Given instruction 1
Please copy the Electric Guest interview from "Electric Guest on" up to and including "and Akiva Schaffer.", swapping "shingles" for "the flu".
Given instruction 2
Extend the Electric Guest interview with what comes after its last sentence.

Extract to read
Electric Guest on Their Danger Mouse-Produced Debut
While recording Electric Guest's debut album Mondo, which comes out in April, singer Asa Taccone took several weeks off to recover from a bout of shingles. The condition had been brought on by the stress of finally recording his passion project, which included sifting through over 100 song ideas amassed during years of producing hits like "Dick In A Box" for his brother Jorma of The Lonely Island, with whom he grew up in the Bay Area along with members Andy Samberg and Akiva Schaffer.
Aaron Frank Electric Guest's Matthew Compton and Asa Taccone
Luckily, Taccone found salvation through bandmate Matt Compton and a longtime friend, producer Brian Burton, aka Danger Mouse. Taccone and Compton met while living in a house in Mt. Washington that played host to a revolving cast of musicians, including Burton, whose room Taccone took over. On Mondo -- a soul-tinged pop project with hints of indie rock -- Taccone sings in a falsetto so effortless that it sounds disembodied. Ahead of their residency at the Echo which begins tonight, Electric Guest talked to us about working with The Lonely Island and recording their debut with Danger Mouse.
Tell me about the house you were living in where you and Compton first met.
Taccone: Matt was friends with the kids that lived in the house, so after we met, I'd have him come over anytime I needed him to play bass or drums or whatever. It was kind of a disgusting house but every room had some cool shit in it and it was just kind of built for music. There was a studio in the basement and the whole house was set up weird. There was this crazy pink grand piano in the living room and organs everywhere. We did that for a while though and then he ended up moving in and we just played all the time.
Prior to moving to LA though, what type of projects or bands had you worked with?
Compton: I played everything, but the bands I always toured with I was on drums. I've worked in TV and stuff and written other things, where I would have to play everything though. So when I started playing with Asa, it was kind of the same thing. I would do bass, I would drums, guitar, whatever.

Data shown
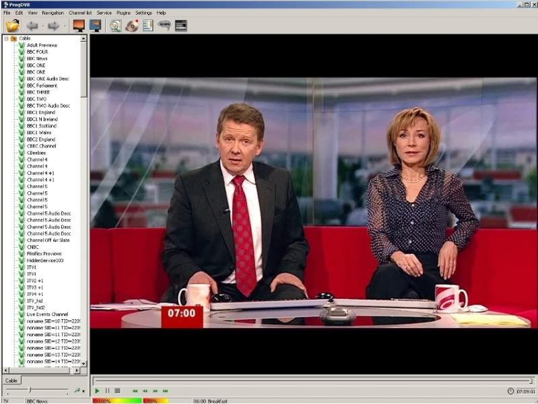Open the program guide list icon
538x404 pixels.
(147, 26)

Written answer 1
Electric Guest on Their Danger Mouse-Produced Debut
While recording Electric Guest's debut album Mondo, which comes out in April, singer Asa Taccone took several weeks off to recover from a bout of the flu. The condition had been brought on by the stress of finally recording his passion project, which included sifting through over 100 song ideas amassed during years of producing hits like "Dick In A Box" for his brother Jorma of The Lonely Island, with whom he grew up in the Bay Area along with members Andy Samberg and Akiva Schaffer.

Written answer 2
Taccone: It was like all hip-hop in the Bay, so that was mostly what I grew up on. I ended up working with friends and random Bay Area rappers, but I got so burnt out on it and started playing more stuff on my own. Inevitably I branched away from it, but you can still hear a lot of it in the drums. I still try to make things hit in a certain way to where people can still feel how much I like hip-hop.
Is that something you and Danger Mouse were able to bond over?
Taccone: Yeah, because I think we both have a similar history. He grew up on a lot of hip-hop too, even though he was a lot more open to different stuff growing up. He liked a lot of psychedelic '60s music and stuff. He and Matt exposed me to a lot of new stuff only in the last six years though. Hip-hop was hard for me to let go of.
How did you and Danger Mouse initially meet?
Taccone: He was sort of like my mentor for a while. I played him tracks for years and finally he was like you should do an album and we should do it together, but there was a chunk of years between us saying that and it actually happening. I met him maybe eight years ago. He was friends with my brother and I would just call my brother to play him my beats over the phone. One day he said, "Hold on. I want to play it for my friend," and he put Brian on the phone.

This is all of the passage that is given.